Au cours de l'année 2013 nous avons eu la surprise de voir des institutions aussi peu suspectes de laxisme que le FMI ou l'OCDE admonester l'Union européenne, pour ses exigences de retour rapide à l'équilibre des finances publiques de ses États membres, considérant qu'une rigueur excessive peut être contreproductive, et conduire ainsi à une aggravation et non à un allégement des déficits publics.
Leur analyse confirme en tous points ce que nous avions formulé, dans notre rapport du 4 décembre 2012, où nous indiquions que : « les ajustements de la politique budgétaire intervenant, dans un contexte économique déjà déprimé, ont des effets délétères sur la croissance des États européens. Ainsi, on constate dans certains pays, et tout particulièrement en Grèce, toute l'absurdité d'une politique de réduction du déficit qui entraîne une diminution de la croissance et des recettes fiscales, aggravant le déficit qu'elle avait pour vocation de résorber ».
Un ministre grec soulignait le 7 janvier dernier le risque réel d'une chute de son Gouvernement, remplacé par des forces anti-européennes ; à ses yeux, le calendrier des réformes imposées par le programme d'aide à la Grèce – 7 mois – est trop serré pour être socialement supportable.
En France, le Ministre du redressement productif, avec la verve qu'on lui connaît, a tenu des propos équivalents : « José Manuel Barroso est le carburant du Front national… Je crois que la principale cause de la montée du Front national est liée à la façon dont l'Union européenne exerce aujourd'hui une pression considérable sur des gouvernements démocratiquement élus ».

> Consignes
1) Répondez aux questions suivantes à partir du texte sur l'austérité budgétaire :
(a) À quelle date a été publié le rapport cité par les auteurs ?
(b) Quelle est la durée du calendrier des réformes imposées par le programme d'aide à la Grèce ?
(c) Qui est désigné comme « le carburant du Front national » ?
2) Extrayez du texte sur l'austérité budgétaire le passage allant de « Un ministre grec » jusqu'à « être socialement supportable. » inclus.

> Items répertoriés
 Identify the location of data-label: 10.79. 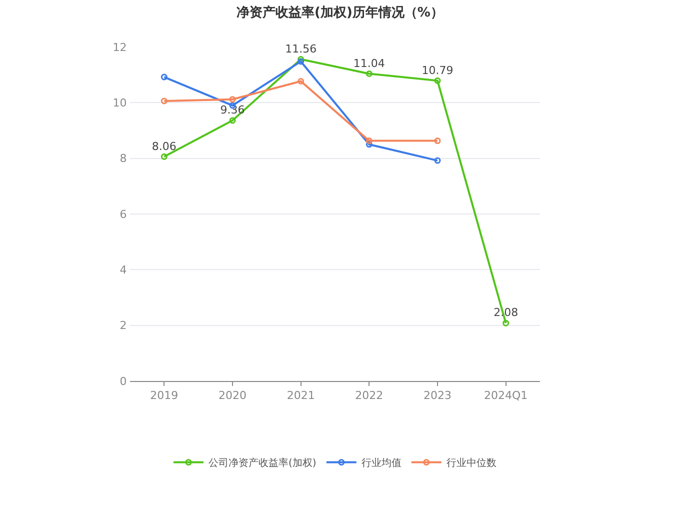
(438, 70).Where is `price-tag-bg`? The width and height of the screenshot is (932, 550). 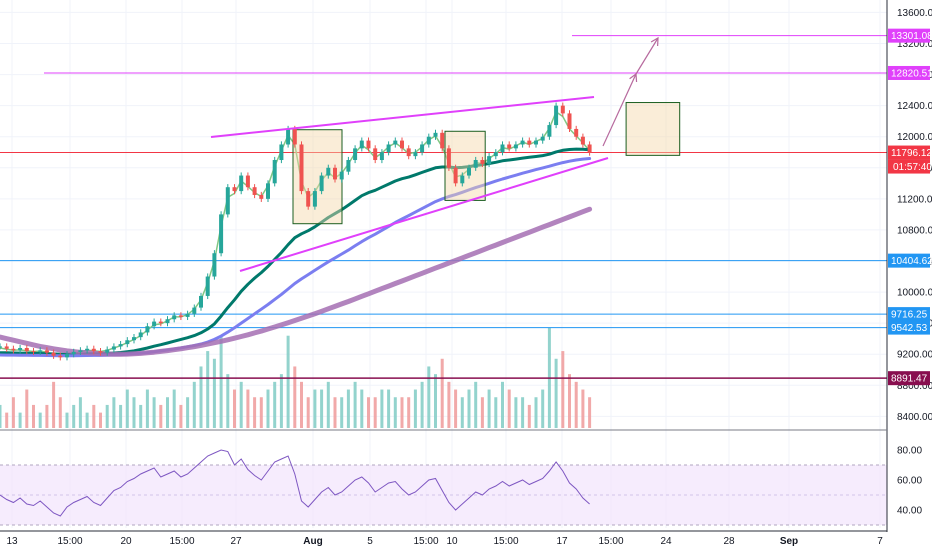 price-tag-bg is located at coordinates (909, 260). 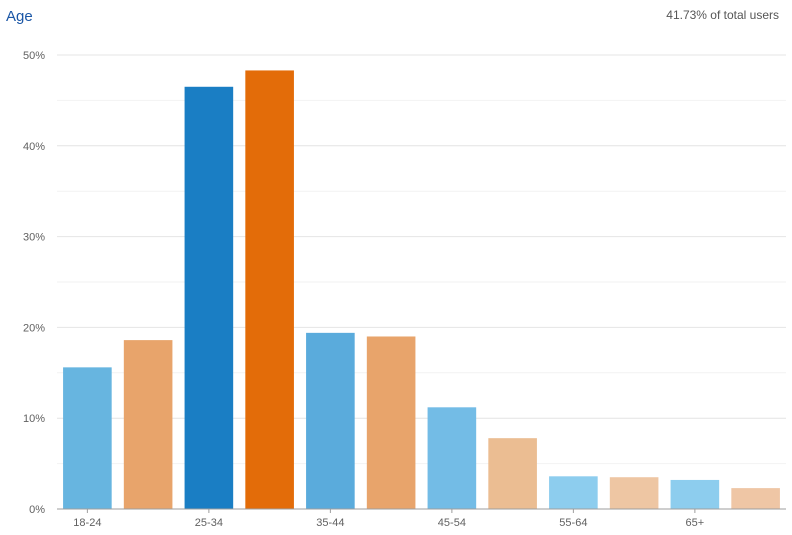 What do you see at coordinates (34, 238) in the screenshot?
I see `y-tick-label: 30%` at bounding box center [34, 238].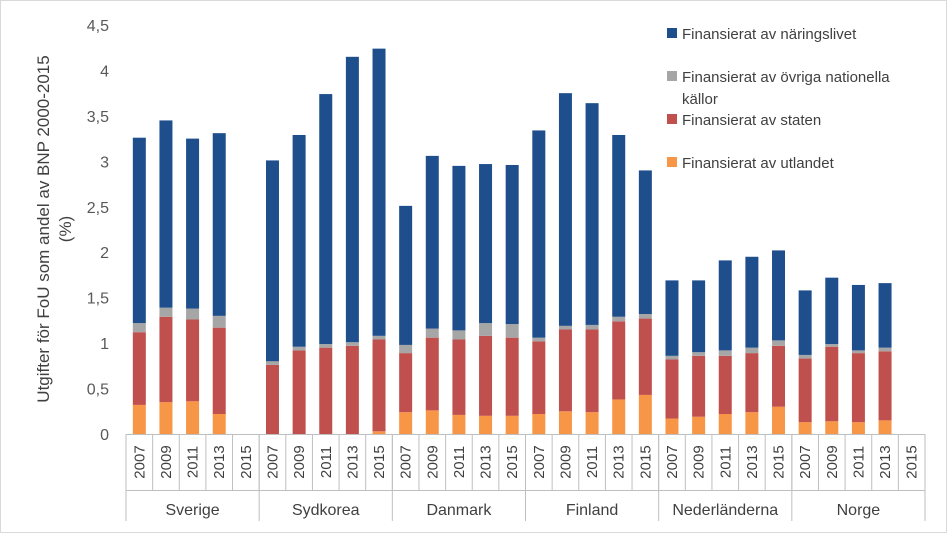 The height and width of the screenshot is (534, 947). I want to click on y-axis-title-line-2: (%), so click(66, 229). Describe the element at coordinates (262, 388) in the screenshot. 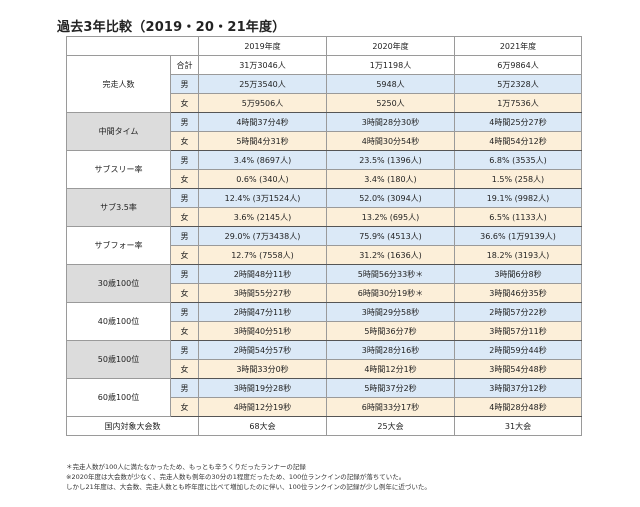

I see `value-cell: 3時間19分28秒` at that location.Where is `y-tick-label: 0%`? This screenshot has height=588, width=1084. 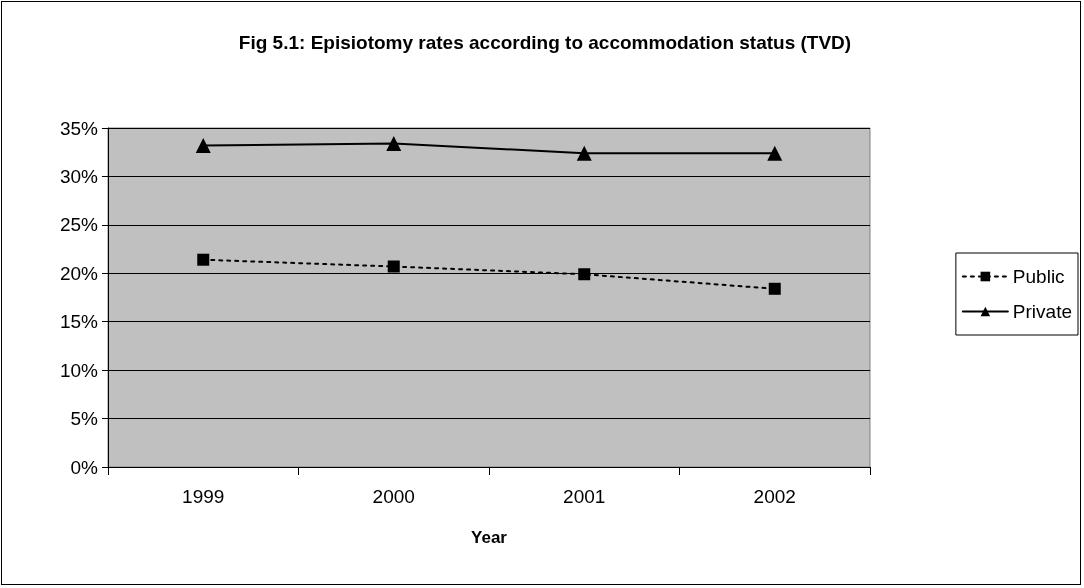 y-tick-label: 0% is located at coordinates (84, 467).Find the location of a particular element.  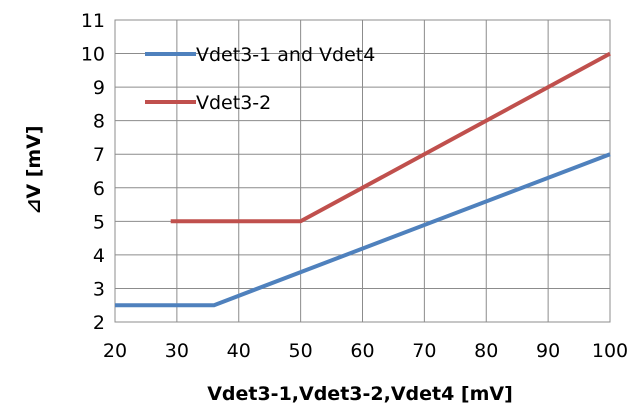

x-tick-label-20: 20 is located at coordinates (115, 351).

> Réponses rédigées
1)
(a) Le 4 décembre 2012.
(b) 7 mois.
(c) José Manuel Barroso.

2)
Un ministre grec soulignait le 7 janvier dernier le risque réel d'une chute de son Gouvernement, remplacé par des forces anti-européennes ; à ses yeux, le calendrier des réformes imposées par le programme d'aide à la Grèce – 7 mois – est trop serré pour être socialement supportable.